A Marketer's Odyssey
There comes time in most marketer's lives when the excitement of converting customers into leads begins to wear thin and he's forced to confront the sales numbers in front of him.
The leads, you discover, though cheaply they may have came, are now falling out of the funnel at an alarming rate.
Sales weren’t being made. Money is flying out the door. It's time to sit down and have a serious conversation about lead quality.
These conversations happen differently in different organizations, but usually they involve the whole marketing and sometimes the sales team to talk about what they see in leads coming in.
I ended up in a conversation like this one last year. The question on the table was this:
How can we find better quality leads in our paid social channels like Facebook and Instagram?
In this case, we were selling a very expensive and sexy product with a very long sales cycle. This meant that a lot of people came into the top of the sales funnel, and a much smaller number came out the other side and turned into revenue.
Once they realized how expensive the product was, the excitement wore off the they fell out of the funnel. There was lots more we could do to better nurture these leads, but my goal was to increase the percentage of people coming in that could actually afford our product.
A Siren on the Rocky Shore
I decided that the best place to start looking for an answer was to get very serious about the audiences we were advertising to on Facebook. A few tests were up and running when I my eye lit on something stunning.
This was the answer to my problems. Income was a huge barrier to entry for our product, and one that we’d had trouble replicating with proxies like “College Educated” or “Likes both pages about wine and yachts”. It was time for a test.

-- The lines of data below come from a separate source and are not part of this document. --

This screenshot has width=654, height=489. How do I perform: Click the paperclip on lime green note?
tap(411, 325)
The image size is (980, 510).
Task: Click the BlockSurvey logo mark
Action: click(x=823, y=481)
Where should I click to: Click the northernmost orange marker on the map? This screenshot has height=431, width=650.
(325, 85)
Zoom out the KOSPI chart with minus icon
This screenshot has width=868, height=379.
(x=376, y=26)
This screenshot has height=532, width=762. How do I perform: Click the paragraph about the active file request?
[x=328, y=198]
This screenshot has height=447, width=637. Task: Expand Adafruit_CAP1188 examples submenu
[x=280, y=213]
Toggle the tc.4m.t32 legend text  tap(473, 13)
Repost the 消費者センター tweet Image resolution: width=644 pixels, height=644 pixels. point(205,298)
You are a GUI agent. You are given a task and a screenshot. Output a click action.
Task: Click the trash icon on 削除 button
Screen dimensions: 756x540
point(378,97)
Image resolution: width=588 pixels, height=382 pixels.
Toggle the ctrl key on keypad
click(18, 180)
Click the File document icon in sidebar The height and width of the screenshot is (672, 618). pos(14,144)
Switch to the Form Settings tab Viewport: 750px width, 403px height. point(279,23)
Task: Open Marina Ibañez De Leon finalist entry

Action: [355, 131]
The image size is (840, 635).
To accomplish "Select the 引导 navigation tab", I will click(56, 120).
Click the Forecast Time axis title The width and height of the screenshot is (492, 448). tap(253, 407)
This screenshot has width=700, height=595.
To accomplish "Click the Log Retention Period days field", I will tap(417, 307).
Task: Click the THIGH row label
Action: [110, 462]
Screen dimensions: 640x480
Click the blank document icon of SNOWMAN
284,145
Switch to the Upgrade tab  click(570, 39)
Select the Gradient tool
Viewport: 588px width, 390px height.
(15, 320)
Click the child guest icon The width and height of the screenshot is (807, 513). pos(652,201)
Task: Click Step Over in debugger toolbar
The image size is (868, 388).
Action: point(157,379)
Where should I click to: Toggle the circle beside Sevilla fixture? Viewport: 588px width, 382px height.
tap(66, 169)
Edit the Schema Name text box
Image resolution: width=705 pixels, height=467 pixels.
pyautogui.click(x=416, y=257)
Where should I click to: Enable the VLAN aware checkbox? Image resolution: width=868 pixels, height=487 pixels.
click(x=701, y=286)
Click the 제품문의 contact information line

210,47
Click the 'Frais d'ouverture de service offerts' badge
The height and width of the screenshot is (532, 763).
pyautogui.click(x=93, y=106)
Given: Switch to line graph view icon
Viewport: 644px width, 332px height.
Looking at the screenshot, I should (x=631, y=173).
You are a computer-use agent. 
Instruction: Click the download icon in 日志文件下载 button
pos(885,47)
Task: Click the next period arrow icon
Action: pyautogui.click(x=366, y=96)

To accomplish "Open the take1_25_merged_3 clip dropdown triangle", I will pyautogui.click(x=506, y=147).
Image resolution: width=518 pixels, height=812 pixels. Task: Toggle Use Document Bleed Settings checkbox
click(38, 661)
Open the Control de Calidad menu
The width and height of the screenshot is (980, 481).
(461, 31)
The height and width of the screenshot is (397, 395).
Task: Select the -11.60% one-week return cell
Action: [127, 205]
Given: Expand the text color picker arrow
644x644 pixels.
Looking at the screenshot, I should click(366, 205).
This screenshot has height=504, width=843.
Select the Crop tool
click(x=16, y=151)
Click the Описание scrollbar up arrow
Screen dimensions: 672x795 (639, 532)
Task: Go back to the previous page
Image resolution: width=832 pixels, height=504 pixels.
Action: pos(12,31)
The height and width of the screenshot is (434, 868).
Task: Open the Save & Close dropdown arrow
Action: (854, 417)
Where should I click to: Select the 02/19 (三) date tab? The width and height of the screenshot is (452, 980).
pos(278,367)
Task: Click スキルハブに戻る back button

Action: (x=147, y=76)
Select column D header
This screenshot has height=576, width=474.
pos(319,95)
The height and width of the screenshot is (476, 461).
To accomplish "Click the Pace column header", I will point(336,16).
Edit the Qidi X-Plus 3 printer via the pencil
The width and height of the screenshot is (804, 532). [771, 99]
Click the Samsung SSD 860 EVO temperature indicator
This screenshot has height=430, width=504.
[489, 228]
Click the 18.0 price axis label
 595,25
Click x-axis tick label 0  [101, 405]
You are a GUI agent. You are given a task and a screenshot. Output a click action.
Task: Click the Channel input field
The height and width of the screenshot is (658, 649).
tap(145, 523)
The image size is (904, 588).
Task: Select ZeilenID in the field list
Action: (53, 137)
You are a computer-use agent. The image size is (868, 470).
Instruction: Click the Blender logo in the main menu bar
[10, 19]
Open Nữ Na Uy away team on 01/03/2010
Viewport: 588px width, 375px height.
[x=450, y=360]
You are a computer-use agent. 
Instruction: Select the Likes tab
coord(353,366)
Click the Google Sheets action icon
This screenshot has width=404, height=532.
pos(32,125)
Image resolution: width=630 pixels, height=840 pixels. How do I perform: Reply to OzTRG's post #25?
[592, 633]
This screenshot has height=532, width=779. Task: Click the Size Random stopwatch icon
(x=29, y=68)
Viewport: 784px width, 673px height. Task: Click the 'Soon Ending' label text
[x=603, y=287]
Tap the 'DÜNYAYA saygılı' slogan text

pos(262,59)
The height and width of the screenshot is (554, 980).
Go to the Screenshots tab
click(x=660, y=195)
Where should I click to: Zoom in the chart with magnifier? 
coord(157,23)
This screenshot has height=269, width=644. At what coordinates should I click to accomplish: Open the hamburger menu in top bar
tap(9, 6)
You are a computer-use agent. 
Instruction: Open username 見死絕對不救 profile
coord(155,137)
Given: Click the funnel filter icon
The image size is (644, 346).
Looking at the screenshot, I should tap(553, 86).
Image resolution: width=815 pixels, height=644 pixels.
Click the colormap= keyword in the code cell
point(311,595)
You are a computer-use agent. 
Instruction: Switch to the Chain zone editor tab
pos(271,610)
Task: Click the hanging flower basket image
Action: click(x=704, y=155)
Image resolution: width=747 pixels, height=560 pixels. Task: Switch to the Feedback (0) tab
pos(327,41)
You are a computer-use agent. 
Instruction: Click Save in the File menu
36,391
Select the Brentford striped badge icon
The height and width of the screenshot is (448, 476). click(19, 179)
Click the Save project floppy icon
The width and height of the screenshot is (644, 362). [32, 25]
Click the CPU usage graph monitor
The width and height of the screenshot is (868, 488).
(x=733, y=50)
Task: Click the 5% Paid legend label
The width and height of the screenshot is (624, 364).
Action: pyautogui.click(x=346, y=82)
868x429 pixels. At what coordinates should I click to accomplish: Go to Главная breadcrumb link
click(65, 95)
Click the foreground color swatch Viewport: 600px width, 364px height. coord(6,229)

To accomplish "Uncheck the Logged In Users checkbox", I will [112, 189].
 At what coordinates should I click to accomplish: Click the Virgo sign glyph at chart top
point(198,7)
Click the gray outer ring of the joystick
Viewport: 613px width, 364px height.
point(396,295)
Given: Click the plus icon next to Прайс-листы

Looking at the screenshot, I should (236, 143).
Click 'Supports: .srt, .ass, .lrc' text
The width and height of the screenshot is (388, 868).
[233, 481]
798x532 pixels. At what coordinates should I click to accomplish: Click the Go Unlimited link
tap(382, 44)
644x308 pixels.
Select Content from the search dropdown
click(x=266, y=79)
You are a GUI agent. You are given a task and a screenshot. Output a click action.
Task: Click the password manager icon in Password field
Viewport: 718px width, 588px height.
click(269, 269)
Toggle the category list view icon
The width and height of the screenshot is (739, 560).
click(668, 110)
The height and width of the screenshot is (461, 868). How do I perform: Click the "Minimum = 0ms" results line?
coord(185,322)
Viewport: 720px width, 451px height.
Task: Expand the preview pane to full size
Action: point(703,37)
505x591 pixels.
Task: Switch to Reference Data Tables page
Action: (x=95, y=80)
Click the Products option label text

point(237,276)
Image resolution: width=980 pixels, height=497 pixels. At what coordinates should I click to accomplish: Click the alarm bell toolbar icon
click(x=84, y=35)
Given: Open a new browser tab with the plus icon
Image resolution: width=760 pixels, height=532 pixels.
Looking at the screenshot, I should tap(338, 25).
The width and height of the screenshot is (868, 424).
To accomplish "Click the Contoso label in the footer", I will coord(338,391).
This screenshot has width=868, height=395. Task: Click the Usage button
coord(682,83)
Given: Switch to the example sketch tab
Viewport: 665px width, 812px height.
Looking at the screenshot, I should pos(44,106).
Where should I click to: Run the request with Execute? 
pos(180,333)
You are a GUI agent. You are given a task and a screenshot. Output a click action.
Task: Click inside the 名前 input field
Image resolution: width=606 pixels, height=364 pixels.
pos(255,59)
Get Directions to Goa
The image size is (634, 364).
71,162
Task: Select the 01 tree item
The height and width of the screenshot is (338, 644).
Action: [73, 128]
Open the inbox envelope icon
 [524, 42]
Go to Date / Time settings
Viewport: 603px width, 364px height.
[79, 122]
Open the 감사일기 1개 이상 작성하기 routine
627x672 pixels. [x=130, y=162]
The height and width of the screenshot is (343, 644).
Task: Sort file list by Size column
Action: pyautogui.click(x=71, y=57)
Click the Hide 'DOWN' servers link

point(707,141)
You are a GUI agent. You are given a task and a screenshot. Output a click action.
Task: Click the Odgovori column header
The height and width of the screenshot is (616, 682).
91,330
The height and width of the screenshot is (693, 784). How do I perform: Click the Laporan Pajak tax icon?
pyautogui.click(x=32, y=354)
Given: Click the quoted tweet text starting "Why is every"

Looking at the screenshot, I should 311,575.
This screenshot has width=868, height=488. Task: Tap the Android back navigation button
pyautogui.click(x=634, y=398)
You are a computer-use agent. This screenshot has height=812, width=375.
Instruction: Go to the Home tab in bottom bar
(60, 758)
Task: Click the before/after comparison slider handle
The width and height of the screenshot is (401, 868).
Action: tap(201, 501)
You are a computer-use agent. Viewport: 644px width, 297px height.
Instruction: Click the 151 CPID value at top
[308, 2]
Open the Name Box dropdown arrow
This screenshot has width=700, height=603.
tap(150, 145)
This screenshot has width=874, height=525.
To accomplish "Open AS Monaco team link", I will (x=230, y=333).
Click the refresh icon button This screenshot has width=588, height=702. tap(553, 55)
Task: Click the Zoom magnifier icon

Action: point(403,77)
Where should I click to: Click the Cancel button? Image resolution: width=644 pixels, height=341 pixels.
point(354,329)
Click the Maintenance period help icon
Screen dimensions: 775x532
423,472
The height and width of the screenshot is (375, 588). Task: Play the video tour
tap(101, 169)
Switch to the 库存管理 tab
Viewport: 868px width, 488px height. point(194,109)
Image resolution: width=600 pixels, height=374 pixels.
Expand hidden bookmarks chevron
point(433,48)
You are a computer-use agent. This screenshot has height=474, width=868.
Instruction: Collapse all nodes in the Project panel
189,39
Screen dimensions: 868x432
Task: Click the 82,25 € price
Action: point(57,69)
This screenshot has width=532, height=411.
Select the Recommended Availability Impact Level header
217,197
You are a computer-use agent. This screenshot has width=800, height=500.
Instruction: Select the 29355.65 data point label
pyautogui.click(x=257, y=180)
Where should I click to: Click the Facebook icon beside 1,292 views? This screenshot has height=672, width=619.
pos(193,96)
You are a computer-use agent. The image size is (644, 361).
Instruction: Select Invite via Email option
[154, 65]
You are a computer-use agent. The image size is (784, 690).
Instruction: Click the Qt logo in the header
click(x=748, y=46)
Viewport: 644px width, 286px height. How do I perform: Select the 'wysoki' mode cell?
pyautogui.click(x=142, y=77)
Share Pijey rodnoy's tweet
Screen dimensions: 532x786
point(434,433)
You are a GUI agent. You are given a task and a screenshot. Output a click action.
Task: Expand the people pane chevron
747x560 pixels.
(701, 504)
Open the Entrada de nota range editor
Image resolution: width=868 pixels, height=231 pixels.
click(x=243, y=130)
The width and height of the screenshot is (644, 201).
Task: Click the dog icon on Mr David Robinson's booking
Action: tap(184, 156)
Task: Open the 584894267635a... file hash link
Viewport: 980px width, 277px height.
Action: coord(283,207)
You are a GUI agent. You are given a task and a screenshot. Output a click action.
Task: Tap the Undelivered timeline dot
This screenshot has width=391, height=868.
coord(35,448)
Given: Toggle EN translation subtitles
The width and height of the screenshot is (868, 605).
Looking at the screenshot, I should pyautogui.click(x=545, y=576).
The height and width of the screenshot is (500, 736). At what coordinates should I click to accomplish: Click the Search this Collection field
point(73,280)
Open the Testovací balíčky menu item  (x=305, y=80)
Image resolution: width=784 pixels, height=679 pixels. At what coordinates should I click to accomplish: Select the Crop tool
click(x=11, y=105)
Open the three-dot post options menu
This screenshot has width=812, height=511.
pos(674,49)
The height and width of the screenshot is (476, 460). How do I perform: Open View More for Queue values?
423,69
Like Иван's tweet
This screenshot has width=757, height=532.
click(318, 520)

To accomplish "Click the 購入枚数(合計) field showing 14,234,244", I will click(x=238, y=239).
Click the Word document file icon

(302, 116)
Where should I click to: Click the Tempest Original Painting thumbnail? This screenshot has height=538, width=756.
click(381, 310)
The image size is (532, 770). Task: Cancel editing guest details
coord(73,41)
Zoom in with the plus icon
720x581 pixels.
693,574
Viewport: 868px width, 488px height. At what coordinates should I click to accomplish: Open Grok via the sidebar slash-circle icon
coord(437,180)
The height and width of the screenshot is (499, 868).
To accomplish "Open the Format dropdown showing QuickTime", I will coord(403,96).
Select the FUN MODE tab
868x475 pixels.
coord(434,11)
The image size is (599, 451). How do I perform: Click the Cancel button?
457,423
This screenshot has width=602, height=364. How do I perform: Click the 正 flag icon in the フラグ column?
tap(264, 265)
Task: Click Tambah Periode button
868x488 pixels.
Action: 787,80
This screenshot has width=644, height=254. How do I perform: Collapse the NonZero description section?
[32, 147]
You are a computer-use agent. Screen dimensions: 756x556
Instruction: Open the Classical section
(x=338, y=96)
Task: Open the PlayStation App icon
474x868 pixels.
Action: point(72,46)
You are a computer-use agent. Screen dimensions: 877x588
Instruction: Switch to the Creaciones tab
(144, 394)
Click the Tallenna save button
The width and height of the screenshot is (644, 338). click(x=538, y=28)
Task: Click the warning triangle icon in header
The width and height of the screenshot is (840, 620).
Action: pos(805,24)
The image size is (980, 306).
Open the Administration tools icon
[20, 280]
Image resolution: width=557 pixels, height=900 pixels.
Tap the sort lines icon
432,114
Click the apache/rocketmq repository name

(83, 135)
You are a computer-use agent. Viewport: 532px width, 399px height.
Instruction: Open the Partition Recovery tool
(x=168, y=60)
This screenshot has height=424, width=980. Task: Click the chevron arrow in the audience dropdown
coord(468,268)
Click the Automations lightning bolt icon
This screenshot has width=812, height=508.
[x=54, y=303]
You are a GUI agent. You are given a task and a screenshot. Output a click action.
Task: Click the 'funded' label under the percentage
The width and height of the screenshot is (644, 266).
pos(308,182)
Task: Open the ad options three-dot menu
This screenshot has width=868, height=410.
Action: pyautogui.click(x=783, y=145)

The lead form on our website collected all leads self-reported income ranges, and I tracked the leads through to our CRM with UTM tags so I could associate leads with particular ad groups.
A few weeks later, I went in to look over the results and my jaw hit the floor.
I’d tested an ad group with no income targeting against an ad group using Facebook’s income targeting to isolate people who made over 125k a year in the United States.
This all made sense- until I find out that of the 90 leads in the 125k+ group, a full 55 of them reported an income below 40k.
That meant that only 39% of our leads from the 125k+ group made over 40k in a year- the exact same percentage of people who made over 40k as in the untargeted control group.
On top of that, the CPC (cost per click) were also more expensive for the 125k+ group. That is to be expected if they’re doing what they’re supposed to be doing and bringing in better leads. But they weren’t, and Facebook was charging us a good amount more for them.
What does this mean?
For businesses selling high price-point products, it means the same thing it’s always meant- you’ll have to keep using proxies to help you guess an audience’s disposable income. Lookalikes, reductive targeting, proxy fan pages- there’s no end of good places to start.
It also means that Facebook’s markers for judging a person’s relative wealth is astonishingly poor. It just goes to show that sometimes it’s easier to judge a book by it’s cover than by running thousands of “personality inputs” through an approximating algorithm.